-- What you need to do --
Put every line of the records below into a Markdown table with the columns Row and Line, numbering the rows in order and skipping blank lines.

— START OF Data extract —

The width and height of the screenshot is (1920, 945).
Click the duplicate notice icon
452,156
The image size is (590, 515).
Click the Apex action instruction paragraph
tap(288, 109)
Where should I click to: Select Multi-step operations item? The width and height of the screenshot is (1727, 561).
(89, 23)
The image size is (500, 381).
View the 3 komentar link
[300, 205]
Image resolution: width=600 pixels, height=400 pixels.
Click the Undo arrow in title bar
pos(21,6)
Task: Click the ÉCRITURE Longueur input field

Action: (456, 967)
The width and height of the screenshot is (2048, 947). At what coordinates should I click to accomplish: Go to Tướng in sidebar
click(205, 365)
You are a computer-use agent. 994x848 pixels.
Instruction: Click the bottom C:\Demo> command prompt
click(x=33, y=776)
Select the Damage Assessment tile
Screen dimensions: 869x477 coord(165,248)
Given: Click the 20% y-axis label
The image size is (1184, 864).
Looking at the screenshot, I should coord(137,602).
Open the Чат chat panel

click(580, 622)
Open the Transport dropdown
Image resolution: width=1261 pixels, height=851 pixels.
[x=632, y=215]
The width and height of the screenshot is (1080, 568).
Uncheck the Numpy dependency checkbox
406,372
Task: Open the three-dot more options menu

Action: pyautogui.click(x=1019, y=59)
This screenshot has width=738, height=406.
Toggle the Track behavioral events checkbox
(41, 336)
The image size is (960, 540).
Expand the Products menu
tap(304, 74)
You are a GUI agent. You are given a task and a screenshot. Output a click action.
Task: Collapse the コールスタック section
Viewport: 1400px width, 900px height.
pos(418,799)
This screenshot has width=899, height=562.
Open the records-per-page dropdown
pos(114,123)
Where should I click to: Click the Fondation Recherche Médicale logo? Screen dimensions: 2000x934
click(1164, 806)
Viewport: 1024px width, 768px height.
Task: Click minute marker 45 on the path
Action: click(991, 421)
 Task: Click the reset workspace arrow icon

— END OF Data extract —

-- Reply to the task --
| Row | Line |
|---|---|
| 1 | The width and height of the screenshot is (1920, 945). |
| 2 | Click the duplicate notice icon |
| 3 | 452,156 |
| 4 | The image size is (590, 515). |
| 5 | Click the Apex action instruction paragraph |
| 6 | tap(288, 109) |
| 7 | Where should I click to: Select Multi-step operations item? The width and height of the screenshot is (1727, 561). |
| 8 | (89, 23) |
| 9 | The image size is (500, 381). |
| 10 | View the 3 komentar link |
| 11 | [300, 205] |
| 12 | Image resolution: width=600 pixels, height=400 pixels. |
| 13 | Click the Undo arrow in title bar |
| 14 | pos(21,6) |
| 15 | Task: Click the ÉCRITURE Longueur input field |
| 16 | Action: (456, 967) |
| 17 | The width and height of the screenshot is (2048, 947). At what coordinates should I click to accomplish: Go to Tướng in sidebar |
| 18 | click(205, 365) |
| 19 | You are a computer-use agent. 994x848 pixels. |
| 20 | Instruction: Click the bottom C:\Demo> command prompt |
| 21 | click(x=33, y=776) |
| 22 | Select the Damage Assessment tile |
| 23 | Screen dimensions: 869x477 coord(165,248) |
| 24 | Given: Click the 20% y-axis label |
| 25 | The image size is (1184, 864). |
| 26 | Looking at the screenshot, I should coord(137,602). |
| 27 | Open the Чат chat panel |
| 28 | click(580, 622) |
| 29 | Open the Transport dropdown |
| 30 | Image resolution: width=1261 pixels, height=851 pixels. |
| 31 | [x=632, y=215] |
| 32 | The width and height of the screenshot is (1080, 568). |
| 33 | Uncheck the Numpy dependency checkbox |
| 34 | 406,372 |
| 35 | Task: Open the three-dot more options menu |
| 36 | Action: pyautogui.click(x=1019, y=59) |
| 37 | This screenshot has width=738, height=406. |
| 38 | Toggle the Track behavioral events checkbox |
| 39 | (41, 336) |
| 40 | The image size is (960, 540). |
| 41 | Expand the Products menu |
| 42 | tap(304, 74) |
| 43 | You are a GUI agent. You are given a task and a screenshot. Output a click action. |
| 44 | Task: Collapse the コールスタック section |
| 45 | Viewport: 1400px width, 900px height. |
| 46 | pos(418,799) |
| 47 | This screenshot has width=899, height=562. |
| 48 | Open the records-per-page dropdown |
| 49 | pos(114,123) |
| 50 | Where should I click to: Click the Fondation Recherche Médicale logo? Screen dimensions: 2000x934 |
| 51 | click(1164, 806) |
| 52 | Viewport: 1024px width, 768px height. |
| 53 | Task: Click minute marker 45 on the path |
| 54 | Action: click(991, 421) |
| 55 |  Task: Click the reset workspace arrow icon |